[Consegna] Trascrivi fedelmente dal testo sul Malladrone di Gallipoli il tratto che va da "Insomma, col suo" fino a "fantasmi del medioevo.".

[Testo di lettura]
○ ○ ○

Insomma, col suo rifiuto nel pentirsi a Cristo (anzi lo derise: se sei veramente il Cristo liberati dai chiodi e scendi dalla croce), si è guadagnato una grande famigerata notorietà, più lui che non il buon ladrone che si pentì e andò in paradiso. E ora eccolo lì, in croce, a guardarci col suo sorriso beffardo, un sorriso che inquieta e ridesta antiche paure, antichi fantasmi del medioevo.

Gabriele d'Annunzio

5. Gabriele D’Annunzio
Però bisogna andare lì, nella chiesa di San Francesco, nella cappella a lui riservata, sotto la sua croce e guardare il suo ghigno nella penombra, per capire tutto ciò. Il Malladrone lo si può capire e ammirare solo col vederlo da vicino, e magari al lume di candela, come usava un tempo e come capitò una sera d’estate a Gabriele D’Annunzio, il vate, approdato nel porto di Gallipoli il 28 luglio 1895. Scrisse sul suo taccuino di bordo: “Scendiamo a terra per fare qualche spesa. Alcuni gallipolini ci offrono di mostrarci il “mal ladrone”. Sembra che questo crocifisso sia il personaggio più importante della città“. Era una sera festaiola , come sempre a Gallipoli d’estate, e c’era un “gran frastuono di banda musicale, di gran cassa, di campanelle come in una fiera”.

Al di la del ponte, sulla passeggiata del corso XX Settembre ( l’attuale Corso Roma), dove “un gran sedile in muratura si prolungava da un capo all ‘altro, la gente stava seduta, di fronte al porto, e guardava i lumi della sera… Il guardiano ci porta nella chiesa, entriamo, accende una candela in cima a una canna e ci conduce in una cappella oscura. Sollevando il moccolo illumina una figura di legno dipinto inchiodata ad un’alta croce. Il fantoccio ha una strana espressione di vita atroce, nell’ombra”.

A D’Annunzio i gallipolini avevano raccontato mille storie sul Malladrone. Ad esempio che aveva sempre i vestiti “strazzati” (strappati, lacerati, ridotti in brandelli) e non c’era verso di cambiarglieli anche cento, mille volte, il giorno dopo tornavano gli stessi. E’ tuttora celebre in tutta la provincia di Lecce, il detto “vai vestito come il malladrone di Gallipoli“, quando si incontra una persona mal vestita o con dei cenci indosso. E inoltre si riteneva che i denti della statua fossero o quelli dell’autore ( Mastro Genuino) o realmente quelli di un condannato a morte, a cui avevano tagliato la testa. E poi altre leggende, che facevano rizzare capelli, come quella di Misma che ogni sera scende dalla croce e vaga per le strade della città per spaventare a morte i disgraziati ritardatari (ad una certa ora si chiudeva il ponte levatoio e nessuno poteva più entrare nell’isola).

○ ○ ○

[Dati]
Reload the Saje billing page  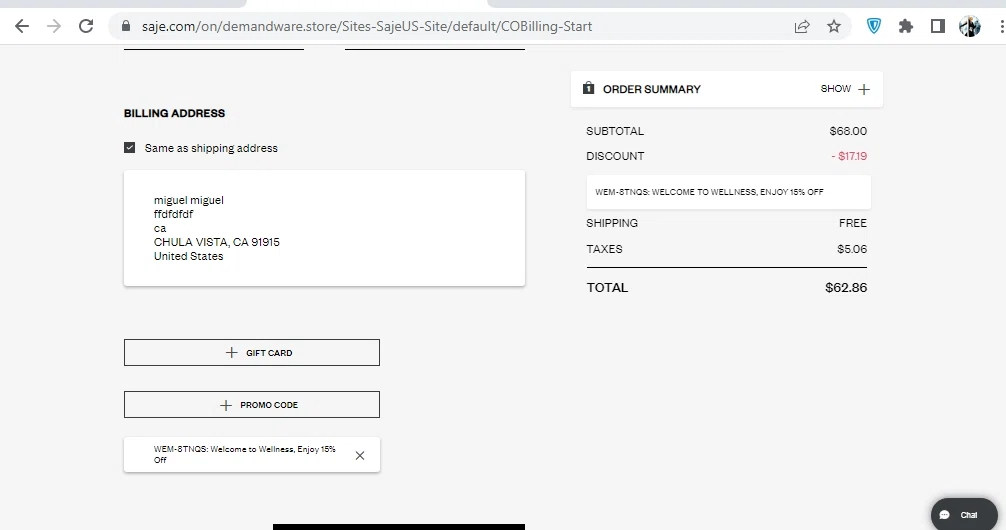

○ ○ ○

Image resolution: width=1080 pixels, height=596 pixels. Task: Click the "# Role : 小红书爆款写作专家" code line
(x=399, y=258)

○ ○ ○

[Risposta corretta]
Insomma, col suo rifiuto nel pentirsi a Cristo (anzi lo derise: se sei veramente il Cristo liberati dai chiodi e scendi dalla croce), si è guadagnato una grande famigerata notorietà, più lui che non il buon ladrone che si pentì e andò in paradiso. E ora eccolo lì, in croce, a guardarci col suo sorriso beffardo, un sorriso che inquieta e ridesta antiche paure, antichi fantasmi del medioevo.